Former Black Star coach, James Kwasi Appiah has promised to reveal a lot more about his time with the national team in his second book which he expects to outdoor if his first book titled ‘Leaders Don’t Have To Yell’ becomes a hit.
According to Appiah who qualified Ghana to the 2014 FIFA World Cup in Brazil, it is sometimes difficult for coaches like him to reveal damning and incriminating details about a team because he is not retired and might work with the same players and officials he mentions in a book.
However, with the thought of retirement playing heavy on his mind, Appiah is confident that if he finally calls it quit regarding his coaching career, he will be a lot more forthcoming with details about things that happened during his time as a player and coach.

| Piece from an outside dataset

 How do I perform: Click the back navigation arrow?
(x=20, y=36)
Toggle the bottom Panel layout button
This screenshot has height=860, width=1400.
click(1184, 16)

“You know sometimes when you are still coaching you are careful not to reveal certain things but once you are retired or no longer coaching then you won’t have to think too much about the details you reveal. I plan on having another book soon and maybe in that book I will reveal a lot more things about my time as a player and as a coach,” Appiah told Accra-based Starr FM.
Kwasi Appiah recently lost his job as Black Stars coach after the Ghana Football Association decided not to extend his contract when it expired on December 31.

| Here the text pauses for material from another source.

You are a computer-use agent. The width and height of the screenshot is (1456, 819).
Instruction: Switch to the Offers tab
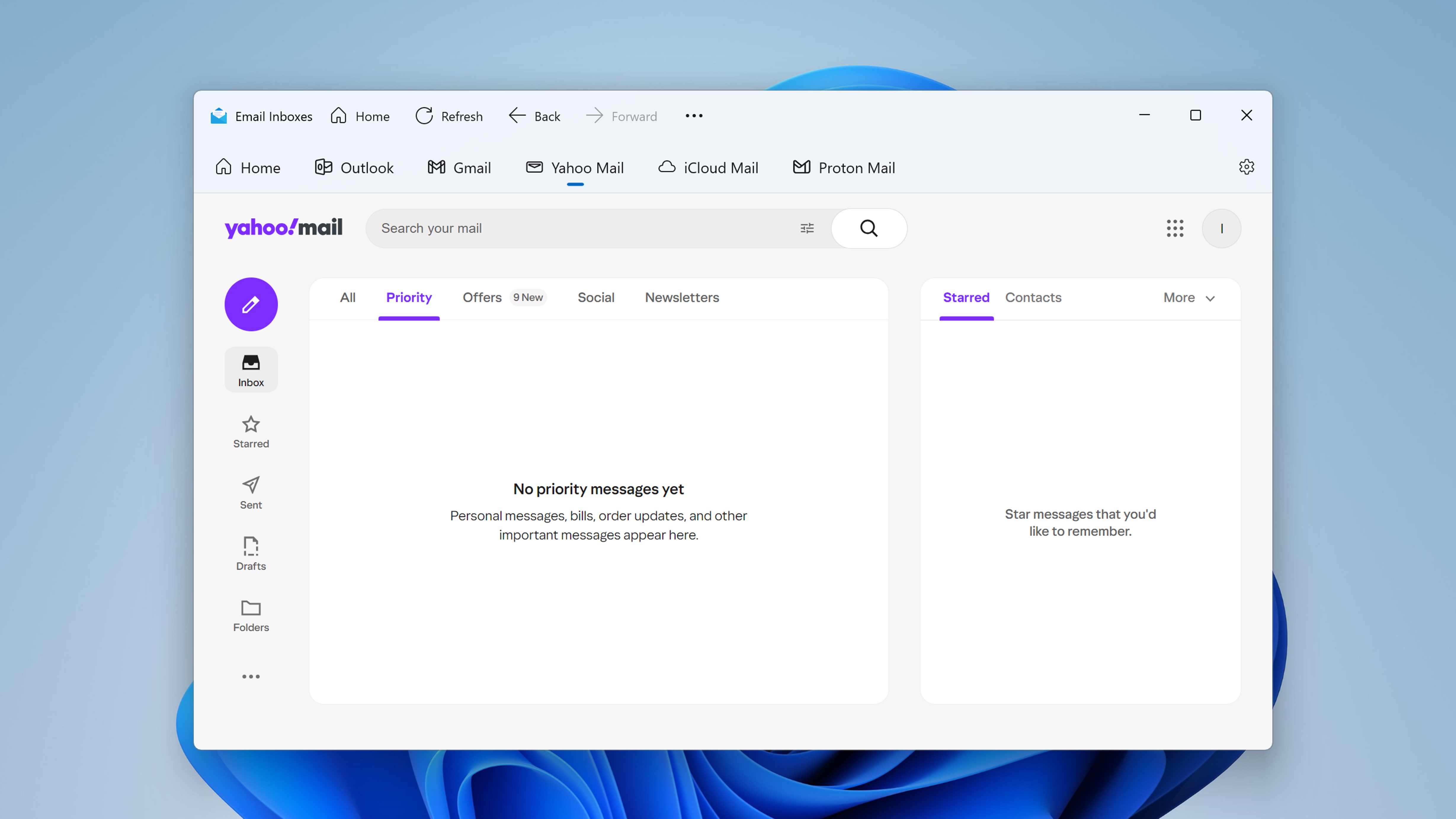[x=482, y=298]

He is using his time away from active duty to promote the launch of his maiden book which he argues is a must-have for every active and aspiring footballer and coach.
Appiah also admitted that two Premier League coaching greats are the inspiration behind the authoring of his book “Leaders don’t have to yell”

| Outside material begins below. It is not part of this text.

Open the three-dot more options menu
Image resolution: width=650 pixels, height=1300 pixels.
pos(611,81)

In an interview with Joy Sports, Appiah revealed that he felt highly encouraged to emulate after reading Sir Alex Ferguson’s My Autobiography and Arsene Wenger’s book titled Arsene Wenger – The Inside story of Arsenal under Arsene.
“I understood why they[Ferguson and Wenger] took certain decisions and how they handled certain complex situations,” he told Joy Sports Editor, Nathaniel Attoh in an interview.
The 59-year-old, who also played for Black Stars between 1987 and 1992, said he chose these two coaching icons as mentoring figures because of their experiences gathered which were also crowned with big achievements. “They also made some very big players and managed their expectations and egos.”
“The book gets everyone close to me. I do appreciate the space I have operated in. When the results don’t go well everyone will criticize and think they know you better than everyone else.”
“What people do not know is that every decision I have taken or the way I have conducted myself is informed by something. The fact that I am calm and keep a cool demeanour doesn’t mean I am weak. Quiet people are the toughest,” he said.